To sum up, morphological evolution is most commonly gradual but discontinuous, episodic, and fluctuating in direction. Most notably, evolution proceeds on multiple tracks due to numerous lineage-splitting events causing multiple lines of development in parallel. To put it another way, contrary to creationists’ premise, examples of unilinear phylogenetic paths are very rare. We can trace back phylogeny to a last common ancestor by a labyrinthine route, but no paths are straight, and all lead back by sidestepping from one event of branching speciation to another, and not by descent down a ladder of continuous change. (GOULD 2011, p. 67)
“Mismatched” mosaic forms instead of transitional forms
Creationist arguments frequently contain antiquated ideas about the nature of evolutionary transitional forms. For instance, JUNKER (2019) quotes many examples in order to show that “the mosaic of features” of the fossil in question is such that it does not fit as an evolutionary transitional form but must represent an evolutionary lineage of its own (p. 63). For instance, the bird-like theropod Rahonavis (Fig. 3) was more ‘primitive’ than Archaeopteryx with respect to some features but distinctly more birdlike with respect to others, thus not suitable as a transitional form. (p. 55)
Lineage-splitting events, followed by disparate further development, contribute to the evolution of such different mosaics of “primitive” and “advanced” characters. This finding is by no means new.
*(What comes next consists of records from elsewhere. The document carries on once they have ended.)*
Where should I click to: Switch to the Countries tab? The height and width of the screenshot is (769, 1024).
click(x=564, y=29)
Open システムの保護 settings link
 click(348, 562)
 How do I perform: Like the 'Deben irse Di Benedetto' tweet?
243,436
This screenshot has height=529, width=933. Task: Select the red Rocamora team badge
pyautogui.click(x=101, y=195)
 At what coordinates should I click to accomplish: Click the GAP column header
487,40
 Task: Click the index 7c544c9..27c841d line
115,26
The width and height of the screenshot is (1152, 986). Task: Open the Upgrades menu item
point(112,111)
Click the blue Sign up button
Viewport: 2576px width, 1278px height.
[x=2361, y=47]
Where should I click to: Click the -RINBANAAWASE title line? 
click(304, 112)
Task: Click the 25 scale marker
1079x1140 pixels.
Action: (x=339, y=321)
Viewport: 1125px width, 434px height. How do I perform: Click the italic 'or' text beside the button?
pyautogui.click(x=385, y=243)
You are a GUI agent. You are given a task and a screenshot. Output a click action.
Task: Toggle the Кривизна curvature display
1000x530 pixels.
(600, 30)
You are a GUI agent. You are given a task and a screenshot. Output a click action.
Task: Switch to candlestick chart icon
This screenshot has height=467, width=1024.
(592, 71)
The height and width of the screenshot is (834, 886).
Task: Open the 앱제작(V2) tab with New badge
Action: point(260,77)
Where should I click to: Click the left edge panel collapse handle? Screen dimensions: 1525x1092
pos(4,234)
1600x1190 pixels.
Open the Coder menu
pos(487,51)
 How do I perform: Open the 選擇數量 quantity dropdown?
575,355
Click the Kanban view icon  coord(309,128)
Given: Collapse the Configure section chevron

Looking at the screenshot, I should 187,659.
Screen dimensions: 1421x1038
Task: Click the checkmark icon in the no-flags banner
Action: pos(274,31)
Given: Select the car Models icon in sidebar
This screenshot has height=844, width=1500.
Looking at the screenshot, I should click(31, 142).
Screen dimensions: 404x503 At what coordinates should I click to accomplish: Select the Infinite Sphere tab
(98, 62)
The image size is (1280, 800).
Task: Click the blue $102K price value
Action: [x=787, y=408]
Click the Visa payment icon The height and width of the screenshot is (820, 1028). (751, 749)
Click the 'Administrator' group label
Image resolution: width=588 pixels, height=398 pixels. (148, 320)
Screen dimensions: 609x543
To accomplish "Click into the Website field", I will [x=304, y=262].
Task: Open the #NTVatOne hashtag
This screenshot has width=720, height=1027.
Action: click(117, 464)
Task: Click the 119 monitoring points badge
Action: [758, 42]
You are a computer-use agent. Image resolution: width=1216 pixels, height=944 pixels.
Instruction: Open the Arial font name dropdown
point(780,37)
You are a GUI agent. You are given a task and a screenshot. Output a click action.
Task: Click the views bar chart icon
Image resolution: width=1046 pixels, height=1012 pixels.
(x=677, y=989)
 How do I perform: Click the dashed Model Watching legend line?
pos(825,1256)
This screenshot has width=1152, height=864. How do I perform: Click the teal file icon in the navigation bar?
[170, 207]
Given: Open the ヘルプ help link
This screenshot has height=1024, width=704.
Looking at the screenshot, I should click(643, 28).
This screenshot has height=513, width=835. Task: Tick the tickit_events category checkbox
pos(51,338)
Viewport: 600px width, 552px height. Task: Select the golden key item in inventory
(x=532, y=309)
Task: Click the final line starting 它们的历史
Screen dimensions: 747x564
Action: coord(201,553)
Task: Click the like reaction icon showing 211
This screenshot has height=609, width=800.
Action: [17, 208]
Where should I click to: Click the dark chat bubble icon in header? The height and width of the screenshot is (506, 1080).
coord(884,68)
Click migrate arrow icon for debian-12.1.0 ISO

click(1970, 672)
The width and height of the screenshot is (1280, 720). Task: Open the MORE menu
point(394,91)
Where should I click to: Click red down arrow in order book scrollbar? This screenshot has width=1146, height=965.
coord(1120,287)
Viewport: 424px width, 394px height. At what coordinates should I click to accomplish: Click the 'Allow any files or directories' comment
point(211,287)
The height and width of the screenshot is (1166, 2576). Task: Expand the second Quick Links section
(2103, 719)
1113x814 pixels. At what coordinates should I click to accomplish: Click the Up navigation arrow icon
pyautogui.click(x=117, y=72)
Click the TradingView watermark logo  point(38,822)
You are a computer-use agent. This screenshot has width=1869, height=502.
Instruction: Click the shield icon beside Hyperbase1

For instance, even MAYR (1967, p. 465 f.) says:
„When migrating into another adaptive zone, a structure or a structural complex is under particularly strict selection pressure… As a result, this structure or complex evolves particularly fast, while others are left behind. The result is not a steady and harmonious change of all parts of the ‘type’, as idealistic biology imagines, but far more of a mosaic evolution. Each evolutionary type is a mosaic of primitive and advanced features, of general and specialized traits.“
The fact that in Archaeopteryx some traits remained more “primitive” than in Rahonavis, while others were more advanced, is not surprising against this background: the occupation of different ecological zones is accompanied by different ways of life. As a result, different selection pressures can act on the same traits in two related species. For instance, Rahonavis was an agile predator of the air with adaptations to sustained flapping flight (PITTMAN et al. 2022b). Archaeopteryx was rather a glider with lower flapping flight potential (LONGRICH et al. 2012; KSEPKA 2022), whose life took place more on the ground (ELŻANOWSKI 2002). In turn, the more primitive feature of the sickle claw accommodated the lifestyle of dromaeosaurids (FRASER 2014). Consequently, Rahonavis preserved the sickle claw.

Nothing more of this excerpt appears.